Page text =>

============================================================

Similarly, I’ve seen multiple copies of a statement by Kamal Abbas, the general coordinator for Egypt’s Center for Trade Unions and Workers Services, taped to the walls of the state capitol. Not long after Egypt’s January Revolution triumphed and Wisconsin’s protests began, Abbas announced his group’s support for the Wisconsin labor protesters in a page-long declaration that said in part: “We want you to know that we stand on your side. Stand firm and don’t waiver. Don’t give up on your rights. Victory always belongs to the people who stand firm and demand their just rights.”
Then there’s the role of organized labor more generally. After all, widespread strikes coordinated by labor unions shut down Egyptian government agencies and increased the pressure on Mubarak to relinquish power. While we haven’t seen similar strikes yet here in Madison—though there’s talk of a general strike if Walker’s bill somehow passes—there’s no underestimating the role of labor unions like the AFL-CIO, the Service Employees International Union (SEIU), the American Federation of State, County, and Municipal Employees, and the American Federation of Teachers in organizing the events of the past two weeks.
Faced with a bill that could all but wipe out unions in historically labor-friendly states across the Midwest, labor leaders knew they had to act—and quickly. “Our very labor movement is at stake,” Stephanie Bloomingdale, secretary-treasurer of Wisconsin’s AFL-CIO branch, told me. “And when that’s at stake, the economic security of Americans is at stake.”
“The Mubarak of the Midwest”
On the Sunday after I arrived, I was wandering the halls of the Capitol when I met Scott Graham, a third-grade teacher who lives in Lacrosse, Wisconsin. Over the cheers of the crowd, I asked Graham whether he saw a connection between the events in Egypt and those here in Wisconsin. His response caught the mood of the moment. “Watching Egypt’s story for a week or two very intently, I was inspired by the Egyptian people, you know, striving for their own self-determination and democracy in their country,” Graham told me. “I was very inspired by that. And when I got here I sensed that everyone’s in it together. The sense of solidarity is just amazing.”
A few days later, I stood outside the capitol building in the frigid cold and talked about Egypt with two local teachers. The most obvious connection between Egypt and Wisconsin was the role and power of young people, said Ann Wachter, a federal employee who joined our conversation when she overheard me mention Egypt. There, it was tech-savvy young people who helped keep the protests alive and the same, she said, applied in Madison. “You go in there everyday and it’s the youth that carries it throughout hours that we’re working, or we’re running our errands, whatever we do. They do whatever they do as young people to keep it alive. After all, I’m at the end of my working career; it’s their future.”

============================================================

Source data =>
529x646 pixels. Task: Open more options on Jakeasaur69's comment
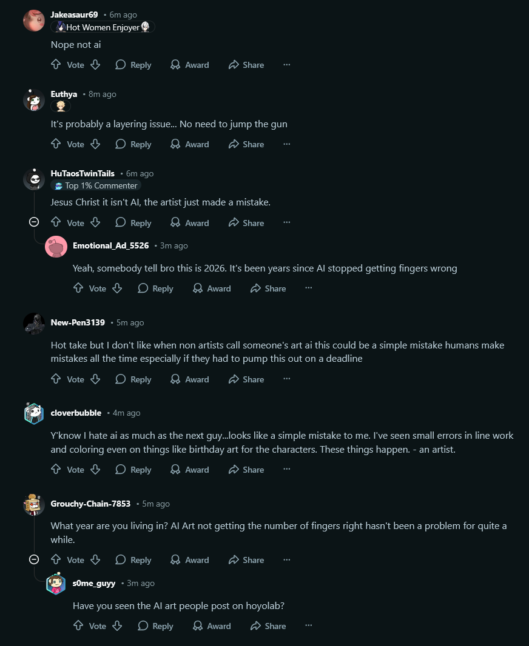287,65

============================================================

Requirements =>
(a) Answer these questions using the article on the Wisconsin labor protests:
(i) What role does Kamal Abbas hold?
(ii) What position does Stephanie Bloomingdale hold?
(iii) What grade does Scott Graham teach, and where does he live?
(b) Write a continuation of the article on the Wisconsin labor protests, starting after its final sentence.

Solved tasks =>
(a)
(i) He is the general coordinator for Egypt’s Center for Trade Unions and Workers Services.
(ii) She is secretary-treasurer of Wisconsin’s AFL-CIO branch.
(iii) He teaches third grade and lives in Lacrosse, Wisconsin.

(b)
And of course, let’s not forget those almost omnipresent signs that link the young governor of Wisconsin to the aging Hosni Mubarak. They typically label Walker the “Mubarak of the Midwest” or “Mini-Mubarak,” or demand the recall of “Scott ‘Mubarak.'” In a public talk on Thursday night, journalist Amy Goodman quipped, “Walker would be wise to negotiate. It’s not a good season for tyrants.”
One protester I saw on Thursday hoisted aloft a “No Union Busting!” sign with a black shoe perched atop it, the heel facing forward—a severe sign of disrespect that Egyptian protesters directed at Mubarak and a symbol that, before the recent American TV blitz of “rage and revolution” in the Middle East, would have had little meaning here.
Which isn’t to say that the Egypt-Wisconsin comparison is a perfect one. Hardly. After all, the Egyptian demonstrators massed in hopes of a new and quite different world; the American ones, no matter the celebratory and energized air in Madison, are essentially negotiating loss (of pensions and health-care benefits, if not collective bargaining rights). The historic demonstrations in Madison have been nothing if not peaceful. On Saturday, when as many as 100,000 people descended on Madison to protest Walker’s bill, the largest turnout so far, not a single arrest was made. In Egypt, by contrast, the protests were plenty bloody, with more than 300 deaths during the 29-day uprising.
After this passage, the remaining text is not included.